Japanese Prime Minister Fumio Kishida said Sunday he does not plan to change the country's financial income tax for the time being, after his earlier suggestion of a review apparently cooled investor sentiment and sent Tokyo stocks lower ahead of a House of Representatives election.

The envisaged review of the tax on capital gains and dividends is a major pillar of the new prime minister's policy to redistribute wealth and fix income disparities. Critics say the current flat tax rate of 20 percent is beneficial to wealthy people.

Prime Minister Fumio Kishida speaks to reporters at the Liberal Democratic Party's headquarters in Tokyo on Oct. 10, 2021. (Kyodo)

The change in rhetoric came before he is set to dissolve the lower on Thursday for a general election on Oct. 31.

"Much attention has been focused only on the (taxation) issue and there are widespread misperceptions that we will do it immediately," Kishida said on a Fuji TV program.

"There are many things that we need to do before the financial income tax," Kishida said, adding that he will place priority on crafting the country's growth strategy.

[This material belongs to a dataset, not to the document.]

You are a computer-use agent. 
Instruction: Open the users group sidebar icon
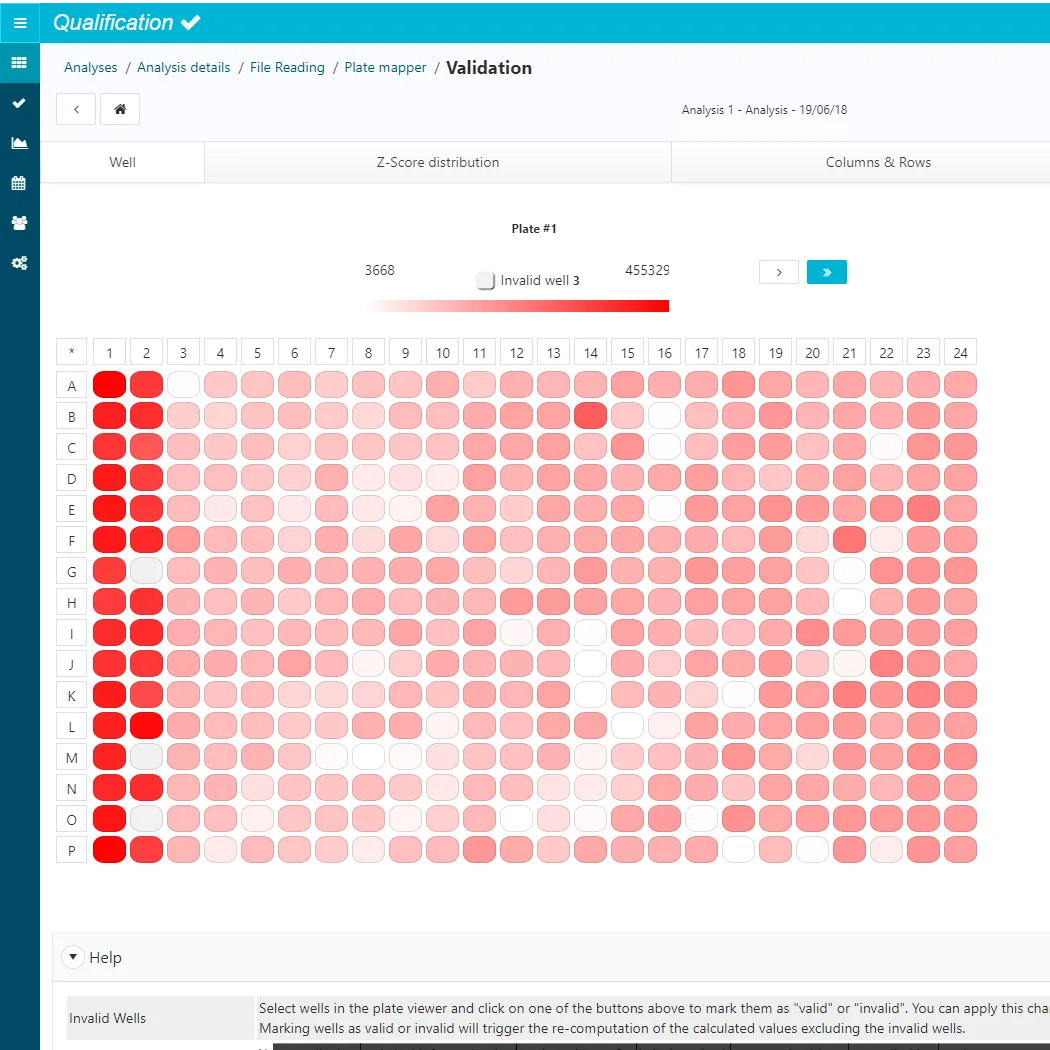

In his first press conference as prime minister on Oct. 4, Kishida said, "We need to think about (reviewing) the financial income tax. It's one of various options."

Kishida, long considered a fiscal hawk, also struck a positive note about reviewing the financial income tax during campaigning for the presidential election of the ruling Liberal Democratic Party last month.

The potential taxation review had weighed on Tokyo stocks, market analysts say. The 225-issue Nikkei stock index had fallen from around 29,500 when Kishida was elected LDP president on Sept. 29 to near 28,000 Friday.

During the TV program, Kishida reiterated that his government will promote tax breaks for companies that raise wages for employees.

Wage growth has been slow in Japan despite relatively solid corporate earnings.

Kishida became the country's new prime minister with a pledge to ensure that the fruits of growth are distributed. "No growth, no distribution. We will first think about how to achieve growth," he said Sunday.

The government plans to compile an economic package worth "tens of trillions of yen" to bolster the coronavirus response and help the economy hit by prolonged COVID-19 restrictions.

Komeito, the junior coalition partner of the LDP, has proposed a cash handout of 100,000 yen ($890) for children under the age of 18. The plan is part of the party's efforts to help households hit by the coronavirus pandemic.

"We are in agreement over the need to distribute cash to people who are struggling," Kishida said, adding that he wants to decide what is the best way to do so in consultation with the ruling parties.